После того как мы расстались, я все это, что сейчас описала, погребла под толстым слоем пепла. Я была уверена: не любил он меня никогда. Но спустя полстолетия его сестра Ира скажет мне:
– Мы ничего о вас не знали. Только потом дошли слухи…
Значит, говорили о нас, что-то существовало реально.
Следующее лето 1953-го, приехав из Ленинграда после первого курса, я вместе с мамой и братом проводила на море. Я много плавала, заплывая так далеко, что папе дали знать в Софию. Из военного министерства за его подписью пришла телеграмма с запретом плавать далеко. Потом приехал и сам папа. Рана моя затянулась, и я была счастлива с мамой и папой. Однажды, собираясь на море, я увидела Володю, прогуливающегося перед нашим домом. Я взглянула с удивлением и спокойно обошла его стороной. На следующий вечер он появился вновь. Володя бродил один перед нашим домом. Мама сказала:
– Ингочка, ты бы вышла, что же он ходит один?
Я промолчала.
Через несколько дней на нашем доме неожиданно появилось объявление, что будет показан фильм о выступлении грузинского ансамбля в Софии. Года два тому назад мы с Володей, стиснутые толпой, стояли на площади Александра Невского; внизу, на площади Народного Собрания, у памятника Царю-освободителю соорудили сцену, и на ней под открытым небом выступал этот грузинский ансамбль. Красота танцев меня поразила, я в возбуждении вставала на цыпочки, аплодировала. Володя беспокоился, что я из-за близорукости не все вижу, вынул картонный билет от метро, проделал в нем маленькую дырочку и дал мне. Видно стало лучше. Никогда ни до, ни после у нас в доме отдыха – а тем более прямо перед нашим домом – не показывали фильмов. Сейчас я думаю, что это организовал Володя, как когда-то организовал просмотр фильма «Жди меня». Как всегда, круг замкнулся. Любовь начиналась на просмотре фильма «Жди меня» и закончилась на показе фильма «Выступление грузинского ансамбля».

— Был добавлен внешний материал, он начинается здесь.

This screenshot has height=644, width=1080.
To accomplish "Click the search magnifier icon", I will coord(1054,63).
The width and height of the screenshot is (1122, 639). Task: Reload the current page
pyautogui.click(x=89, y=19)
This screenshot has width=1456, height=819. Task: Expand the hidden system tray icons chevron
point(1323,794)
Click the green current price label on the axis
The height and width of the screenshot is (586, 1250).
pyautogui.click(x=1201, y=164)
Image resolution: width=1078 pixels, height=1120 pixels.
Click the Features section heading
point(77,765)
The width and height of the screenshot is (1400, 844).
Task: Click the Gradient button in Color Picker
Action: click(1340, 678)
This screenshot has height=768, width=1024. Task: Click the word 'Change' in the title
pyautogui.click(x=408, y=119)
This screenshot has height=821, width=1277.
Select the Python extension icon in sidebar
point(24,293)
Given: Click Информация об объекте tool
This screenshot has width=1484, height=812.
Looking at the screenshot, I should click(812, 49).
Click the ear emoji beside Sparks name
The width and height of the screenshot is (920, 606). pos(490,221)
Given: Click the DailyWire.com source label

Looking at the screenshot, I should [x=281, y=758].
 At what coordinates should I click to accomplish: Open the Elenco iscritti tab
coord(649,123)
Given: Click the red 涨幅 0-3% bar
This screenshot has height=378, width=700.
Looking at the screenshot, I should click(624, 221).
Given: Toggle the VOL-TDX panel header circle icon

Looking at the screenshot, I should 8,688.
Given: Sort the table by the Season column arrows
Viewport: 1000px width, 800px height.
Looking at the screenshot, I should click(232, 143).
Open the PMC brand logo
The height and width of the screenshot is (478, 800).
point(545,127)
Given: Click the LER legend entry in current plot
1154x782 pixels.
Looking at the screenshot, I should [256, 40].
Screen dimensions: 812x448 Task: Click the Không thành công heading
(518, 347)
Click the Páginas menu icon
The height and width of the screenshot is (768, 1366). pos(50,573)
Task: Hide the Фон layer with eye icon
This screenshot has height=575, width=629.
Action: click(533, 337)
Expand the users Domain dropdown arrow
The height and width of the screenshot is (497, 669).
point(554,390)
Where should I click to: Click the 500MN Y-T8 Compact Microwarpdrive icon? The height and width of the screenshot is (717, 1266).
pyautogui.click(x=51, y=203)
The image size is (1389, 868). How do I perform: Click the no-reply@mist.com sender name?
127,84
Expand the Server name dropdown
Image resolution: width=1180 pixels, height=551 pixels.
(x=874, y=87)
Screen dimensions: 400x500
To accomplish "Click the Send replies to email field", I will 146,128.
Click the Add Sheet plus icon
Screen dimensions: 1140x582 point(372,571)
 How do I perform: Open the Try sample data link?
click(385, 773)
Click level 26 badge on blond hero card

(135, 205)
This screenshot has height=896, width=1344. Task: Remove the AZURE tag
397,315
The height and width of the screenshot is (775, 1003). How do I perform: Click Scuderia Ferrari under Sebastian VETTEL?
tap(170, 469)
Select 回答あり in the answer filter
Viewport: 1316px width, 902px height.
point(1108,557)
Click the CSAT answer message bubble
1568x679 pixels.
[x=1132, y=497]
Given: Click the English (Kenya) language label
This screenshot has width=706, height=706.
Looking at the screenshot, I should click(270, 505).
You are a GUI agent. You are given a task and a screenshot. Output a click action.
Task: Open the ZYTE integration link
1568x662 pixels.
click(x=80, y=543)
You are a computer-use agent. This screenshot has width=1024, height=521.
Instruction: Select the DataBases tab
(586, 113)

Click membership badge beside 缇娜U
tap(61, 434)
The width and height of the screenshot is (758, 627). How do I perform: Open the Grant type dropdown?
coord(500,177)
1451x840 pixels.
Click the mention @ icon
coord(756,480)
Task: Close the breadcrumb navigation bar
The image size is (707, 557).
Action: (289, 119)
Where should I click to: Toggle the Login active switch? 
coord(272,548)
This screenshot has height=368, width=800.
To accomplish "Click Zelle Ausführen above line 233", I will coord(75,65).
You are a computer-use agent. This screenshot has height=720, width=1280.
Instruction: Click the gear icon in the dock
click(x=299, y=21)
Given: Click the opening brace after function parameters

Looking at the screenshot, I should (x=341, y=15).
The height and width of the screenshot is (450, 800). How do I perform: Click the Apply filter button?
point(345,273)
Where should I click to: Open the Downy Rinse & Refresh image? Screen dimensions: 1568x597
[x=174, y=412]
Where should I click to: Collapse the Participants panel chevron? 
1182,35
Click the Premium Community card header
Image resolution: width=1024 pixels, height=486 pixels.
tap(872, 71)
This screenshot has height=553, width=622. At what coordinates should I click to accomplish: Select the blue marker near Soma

Тогда у нашего дома натянули экран, расставили несколько скамеек. Еще издали я заметила высокую, чуть сутуловатую фигуру Володи, неуверенно он приблизился, поклонился папе и сел на скамейку рядом с ним. Папа не повернул головы. Я тоже. Сзади было несколько человек. Спереди несколько. Но на нашей скамейке мы были втроем. Посередине папа, справа от него я, слева Володя. Папа сидел насупившись, раздувшись от возмущения. Тихий Володя сидел не рядом со мной, а рядом с не замечающим его папой. Я не чувствовала ни удовлетворенного самолюбия, ни сожаления. Ничего. Володя перестал существовать.
Слишком большим было горе, слишком долго оно тянулось. Возможно, сложилось бы все по-другому, если бы не предыдущая встреча в Москве…
Тогда, после страшного лета 1952-го, осенью я уже была студенткой Ленинградского университета и приехала в Москву на октябрьские праздники. Милен пригласил в свою компанию. Я согласилась, ничего не подозревая, и оказалась за столом вместе с Володей Червенковым и его новой девушкой Тамарой, студенткой консерватории. Девушка, с косами вокруг головы, высокомерно царила за столом, пела высоким и сильным голосом: «Ох ты мисяц, мисяченько», улыбалась аплодисментам, а я сидела напротив, изредка ловя торжествующие взгляды Милена, и механически отшвыривала голову какого-то незнакомого парня, пытающегося пристроится на моем плече.